From the outside, many markets look pretty much the same as any other store. Merchandise like used clothing, toys, quilts and other household goods are donated by local residents. Some commodities, such as cooking oil, rice and toothpaste, are purchased by local neighborhood committees. Money from sales in the shops is recycled back into neighborhood charity funds to help needy families, who also receive coupons allowing them to get rice and oil at these markets.

Shoppers often complain that the merchandise in thrift stores isn't very appealing.

Shao Leyun, who lives in the Shanggang residential community in Pudong New Area, said she passes by a thrift store near her apartment almost every day but has never gone in.

"There is nothing I want there," she said. "I do all my shopping at the big supermarkets."

It's true that donations limit the array and often the quality of goods sold in thrift shops. Also, Chinese people tend to look down their noses at secondhand clothing. Shao said her father once bought two sports shirts in a thrift shop but found they didn't fit well.

The products donated by people are usually cheaper than in mainstream shops, but merchandise purchased by neighborhood committees sells for about the same price as in other markets.

Lu Xuyi, who lives in Hongkou District and sometimes visits a local thrift shop, said she doesn't find much there.

"There are a few things of interest," Lu said, "But the price isn't always that competitive, so I prefer to go to regular supermarkets."

Many Chinese people have no idea about these shops. At best, they think the shops are just for poor people or needy families.

"I suppose they are only open for people who need help and only receive coupons from them," said Chen Yihua, a resident living in Yangpu District.

The charity store on Changshou Road in the Putuo District was the first to open in Shanghai in 2004.

It operates 36 collection sites for donations. It collects up to 4,000 donated items on average every month and has sales volume of about 15,000 yuan a month. That revenue covers about half of the Changshou neighborhood committee's budget to help needy people.

Although it is one of the city's best performing charity shops, its operations manager still frets about a shortfall in donations.
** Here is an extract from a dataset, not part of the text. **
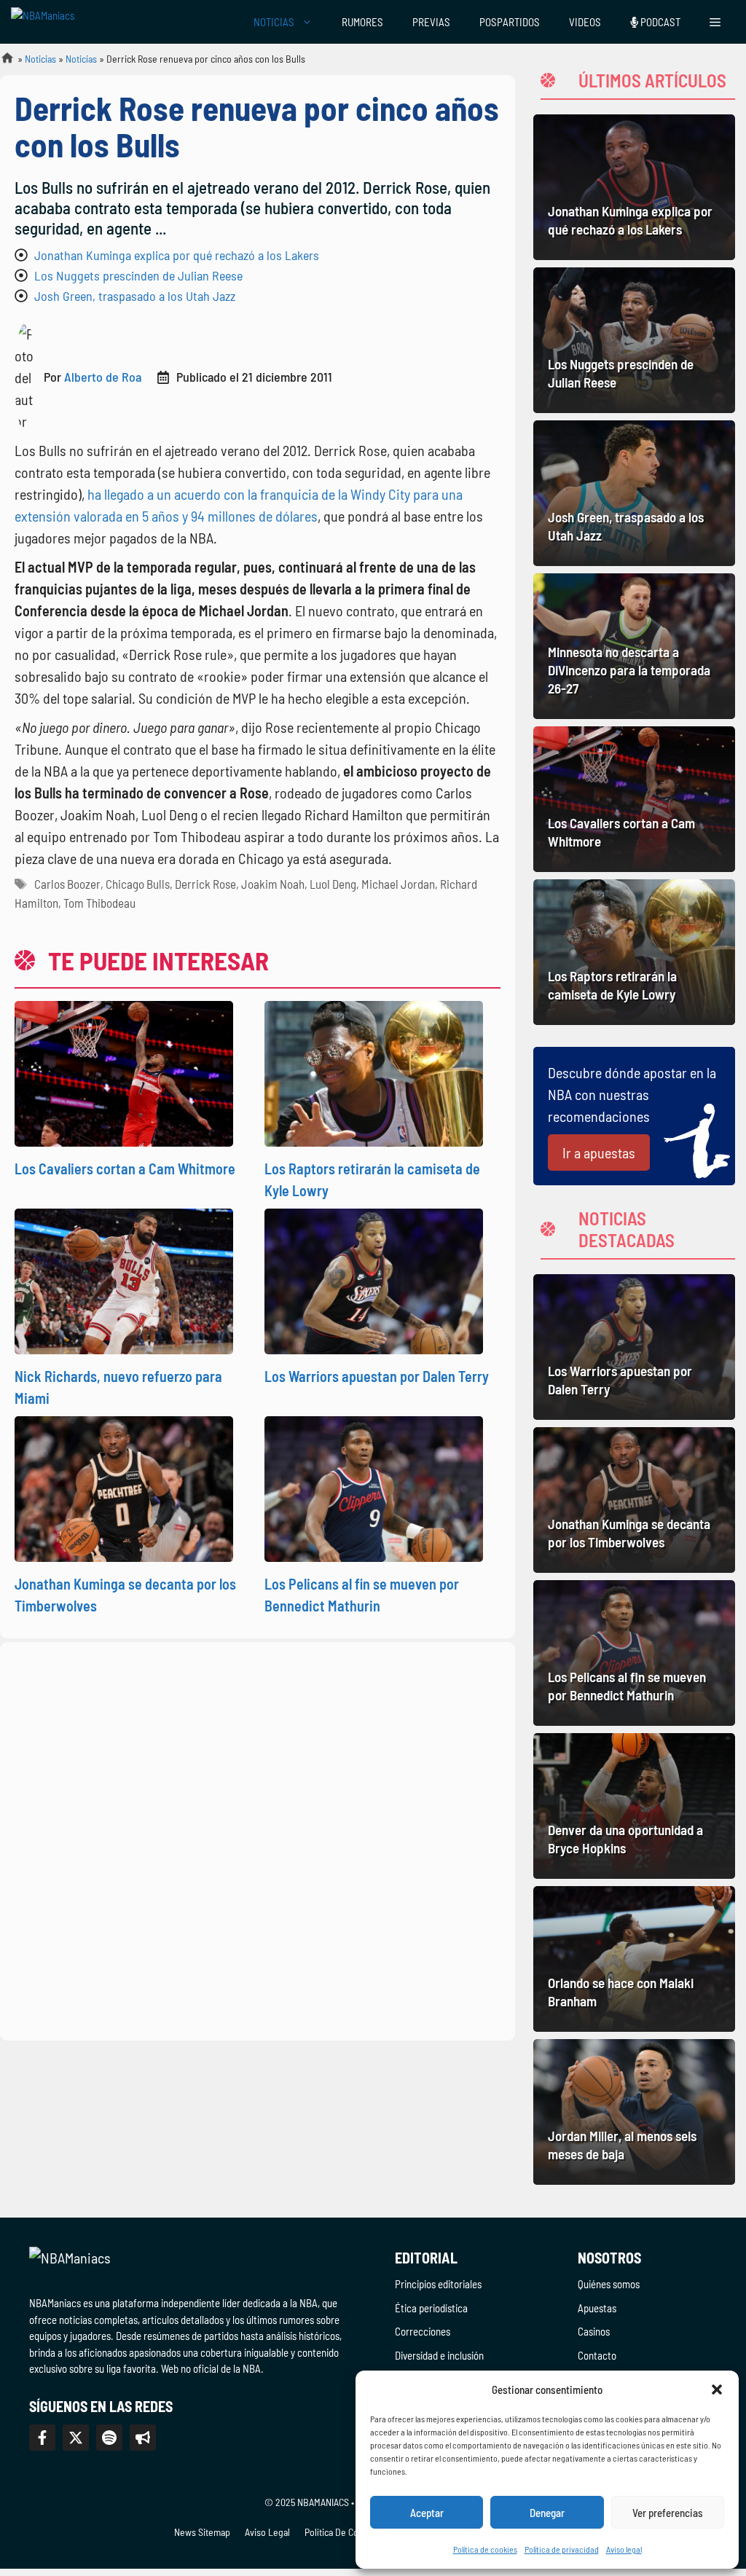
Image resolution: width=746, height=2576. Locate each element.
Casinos (594, 2331)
"I am always worried about that," Zeng said. "The problem has forced the closure of some charity markets in Shanghai, but not here yet."
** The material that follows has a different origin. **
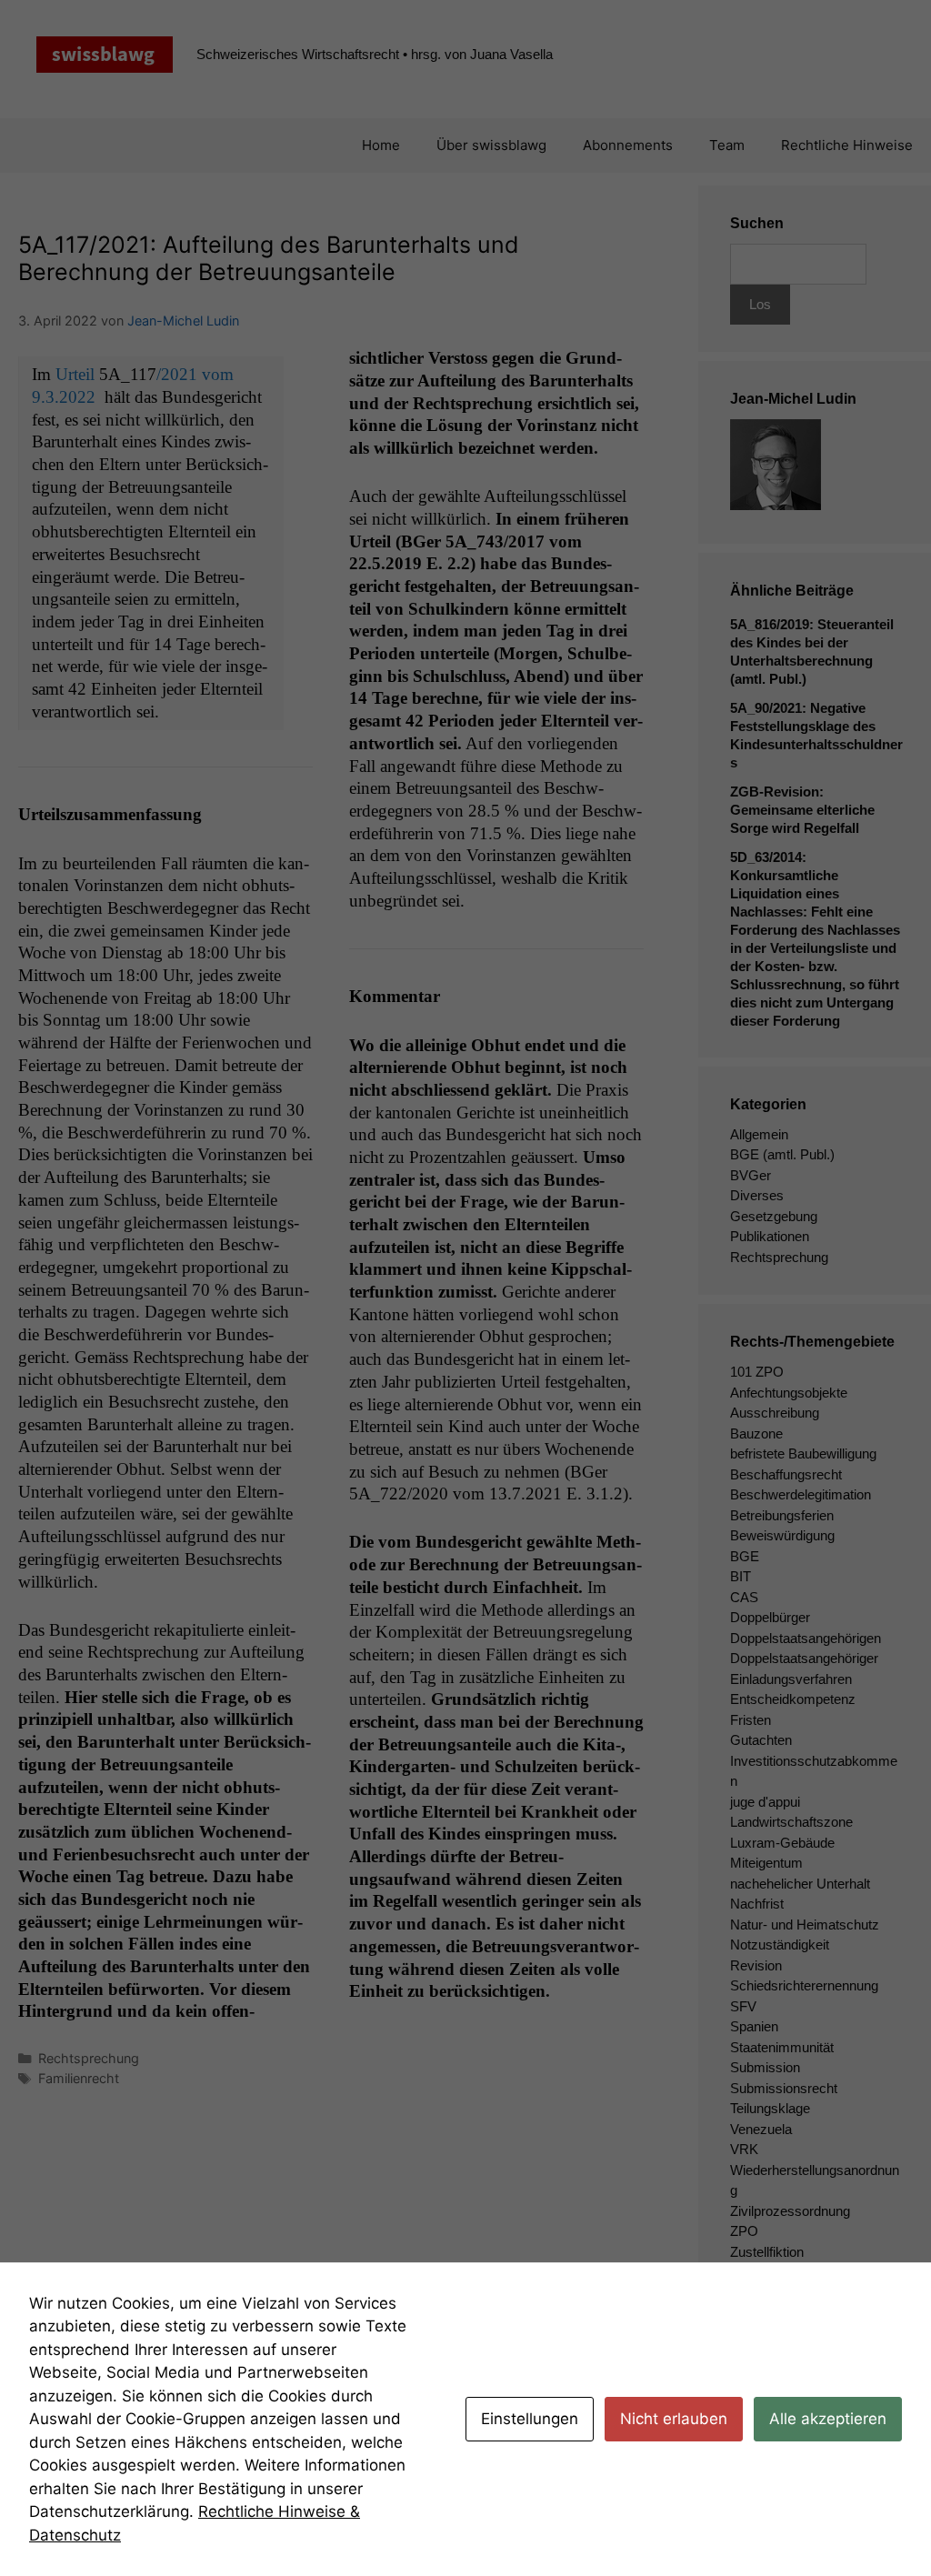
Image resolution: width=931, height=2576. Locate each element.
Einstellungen (529, 2419)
City charity administrator Xie declined to say how many charity supermarkets actually have been forced to close. He said efforts will be stepped up in coming months to standardize management at the shops and try to make them more market-oriented.

Despite the somewhat dismal track record, he said he is proceeding with plans to expand the number of thrift shops to more than 200, putting one under nearly all neighborhood committees.